[[ Dataset excerpts open ]]

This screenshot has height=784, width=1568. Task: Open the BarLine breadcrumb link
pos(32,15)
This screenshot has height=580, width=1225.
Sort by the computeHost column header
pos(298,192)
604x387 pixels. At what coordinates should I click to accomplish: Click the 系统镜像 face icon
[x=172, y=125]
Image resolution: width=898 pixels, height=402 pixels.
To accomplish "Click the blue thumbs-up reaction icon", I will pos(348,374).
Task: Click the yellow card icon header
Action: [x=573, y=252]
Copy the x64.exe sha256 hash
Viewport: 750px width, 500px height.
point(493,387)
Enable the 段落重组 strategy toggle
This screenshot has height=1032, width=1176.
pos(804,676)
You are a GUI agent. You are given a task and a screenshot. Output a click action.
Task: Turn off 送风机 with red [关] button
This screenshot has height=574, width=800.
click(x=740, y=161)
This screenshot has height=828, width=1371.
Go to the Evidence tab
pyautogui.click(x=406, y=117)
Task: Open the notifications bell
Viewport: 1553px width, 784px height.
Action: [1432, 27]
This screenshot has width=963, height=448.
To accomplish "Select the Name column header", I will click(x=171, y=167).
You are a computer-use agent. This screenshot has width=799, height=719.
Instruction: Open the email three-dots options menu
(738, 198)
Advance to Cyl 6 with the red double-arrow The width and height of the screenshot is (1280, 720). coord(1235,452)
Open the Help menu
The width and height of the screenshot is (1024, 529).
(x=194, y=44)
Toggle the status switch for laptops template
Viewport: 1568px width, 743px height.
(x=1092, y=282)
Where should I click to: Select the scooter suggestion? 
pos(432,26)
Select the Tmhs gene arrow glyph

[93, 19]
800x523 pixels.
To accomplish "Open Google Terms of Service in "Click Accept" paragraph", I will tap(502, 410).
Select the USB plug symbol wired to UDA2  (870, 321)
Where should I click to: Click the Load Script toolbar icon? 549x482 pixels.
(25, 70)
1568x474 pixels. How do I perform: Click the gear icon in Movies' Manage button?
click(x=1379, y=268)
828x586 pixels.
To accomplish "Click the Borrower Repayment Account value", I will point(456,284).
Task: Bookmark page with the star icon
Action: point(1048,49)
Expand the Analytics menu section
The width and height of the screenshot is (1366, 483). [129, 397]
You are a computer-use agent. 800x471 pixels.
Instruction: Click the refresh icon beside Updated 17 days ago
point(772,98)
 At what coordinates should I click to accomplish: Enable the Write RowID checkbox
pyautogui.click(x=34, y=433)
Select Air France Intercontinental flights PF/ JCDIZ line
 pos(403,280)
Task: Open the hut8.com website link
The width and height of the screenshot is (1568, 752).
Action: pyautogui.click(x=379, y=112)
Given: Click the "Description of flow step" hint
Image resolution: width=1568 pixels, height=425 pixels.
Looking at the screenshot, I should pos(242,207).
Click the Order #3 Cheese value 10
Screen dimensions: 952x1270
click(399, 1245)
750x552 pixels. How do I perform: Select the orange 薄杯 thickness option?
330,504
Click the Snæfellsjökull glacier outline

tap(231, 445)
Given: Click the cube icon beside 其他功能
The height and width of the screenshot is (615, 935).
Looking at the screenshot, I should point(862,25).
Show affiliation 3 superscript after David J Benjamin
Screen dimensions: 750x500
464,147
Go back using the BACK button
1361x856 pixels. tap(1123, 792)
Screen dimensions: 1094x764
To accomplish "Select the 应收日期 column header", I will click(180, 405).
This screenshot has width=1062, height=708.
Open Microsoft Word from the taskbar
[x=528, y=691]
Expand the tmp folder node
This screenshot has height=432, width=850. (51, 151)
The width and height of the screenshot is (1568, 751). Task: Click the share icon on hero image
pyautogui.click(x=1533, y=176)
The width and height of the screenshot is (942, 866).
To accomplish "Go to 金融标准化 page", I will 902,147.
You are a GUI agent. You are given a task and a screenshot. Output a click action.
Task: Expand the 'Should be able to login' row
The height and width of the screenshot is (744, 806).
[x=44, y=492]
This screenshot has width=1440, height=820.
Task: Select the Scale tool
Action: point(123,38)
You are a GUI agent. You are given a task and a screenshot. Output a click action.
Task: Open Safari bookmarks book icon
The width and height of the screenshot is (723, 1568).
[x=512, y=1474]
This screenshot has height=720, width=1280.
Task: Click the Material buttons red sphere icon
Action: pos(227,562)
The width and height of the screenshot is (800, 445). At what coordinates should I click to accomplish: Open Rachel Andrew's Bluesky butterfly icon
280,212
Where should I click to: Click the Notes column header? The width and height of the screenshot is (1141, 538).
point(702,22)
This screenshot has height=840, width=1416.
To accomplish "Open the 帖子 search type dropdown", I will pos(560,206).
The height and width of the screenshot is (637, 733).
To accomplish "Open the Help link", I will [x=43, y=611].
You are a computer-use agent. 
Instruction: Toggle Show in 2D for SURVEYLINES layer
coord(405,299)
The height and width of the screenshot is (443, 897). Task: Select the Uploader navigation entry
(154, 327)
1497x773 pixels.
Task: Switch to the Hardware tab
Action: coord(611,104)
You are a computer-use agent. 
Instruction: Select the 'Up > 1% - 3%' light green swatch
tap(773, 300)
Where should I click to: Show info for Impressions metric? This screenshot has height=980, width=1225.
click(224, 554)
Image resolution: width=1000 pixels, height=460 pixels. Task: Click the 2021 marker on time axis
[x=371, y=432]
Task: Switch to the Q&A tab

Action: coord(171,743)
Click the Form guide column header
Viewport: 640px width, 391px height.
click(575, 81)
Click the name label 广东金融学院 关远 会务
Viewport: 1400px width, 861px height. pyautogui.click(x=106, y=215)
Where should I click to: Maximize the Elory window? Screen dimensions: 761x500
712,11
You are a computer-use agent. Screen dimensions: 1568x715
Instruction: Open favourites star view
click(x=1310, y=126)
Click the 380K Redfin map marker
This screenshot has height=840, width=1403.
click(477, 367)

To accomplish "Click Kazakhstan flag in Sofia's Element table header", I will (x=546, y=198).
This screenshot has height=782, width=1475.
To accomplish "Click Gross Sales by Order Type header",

[[ Dataset excerpts closed ]]

• _What the task asks_:
Within the data above, how many lines include the string "Help"? Only the number is required.

• _Completed exercise_:
2